Each record should be reproduced exactly.

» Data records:

+ + + +

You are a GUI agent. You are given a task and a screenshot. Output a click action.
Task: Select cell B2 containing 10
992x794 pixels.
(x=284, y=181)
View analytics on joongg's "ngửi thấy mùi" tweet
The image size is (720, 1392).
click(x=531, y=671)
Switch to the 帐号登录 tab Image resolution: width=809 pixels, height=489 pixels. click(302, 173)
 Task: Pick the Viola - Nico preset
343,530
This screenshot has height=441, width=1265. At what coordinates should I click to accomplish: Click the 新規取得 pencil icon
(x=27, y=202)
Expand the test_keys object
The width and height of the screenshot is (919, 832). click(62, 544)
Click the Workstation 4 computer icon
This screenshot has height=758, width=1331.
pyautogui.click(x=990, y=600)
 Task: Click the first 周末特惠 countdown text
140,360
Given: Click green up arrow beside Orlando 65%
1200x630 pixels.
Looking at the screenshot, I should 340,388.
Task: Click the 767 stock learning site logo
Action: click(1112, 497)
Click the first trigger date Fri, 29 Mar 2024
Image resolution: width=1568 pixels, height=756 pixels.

+ + + +

» Solved exercise:
You are a GUI agent. You are given a task and a screenshot. Output a click action.
Task: Select cell B2 containing 10
992x794 pixels.
(x=284, y=181)
View analytics on joongg's "ngửi thấy mùi" tweet
The image size is (720, 1392).
click(x=531, y=671)
Switch to the 帐号登录 tab Image resolution: width=809 pixels, height=489 pixels. click(302, 173)
 Task: Pick the Viola - Nico preset
343,530
This screenshot has height=441, width=1265. At what coordinates should I click to accomplish: Click the 新規取得 pencil icon
(x=27, y=202)
Expand the test_keys object
The width and height of the screenshot is (919, 832). click(62, 544)
Click the Workstation 4 computer icon
This screenshot has height=758, width=1331.
pyautogui.click(x=990, y=600)
 Task: Click the first 周末特惠 countdown text
140,360
Given: Click green up arrow beside Orlando 65%
1200x630 pixels.
Looking at the screenshot, I should 340,388.
Task: Click the 767 stock learning site logo
Action: click(1112, 497)
Click the first trigger date Fri, 29 Mar 2024
Image resolution: width=1568 pixels, height=756 pixels.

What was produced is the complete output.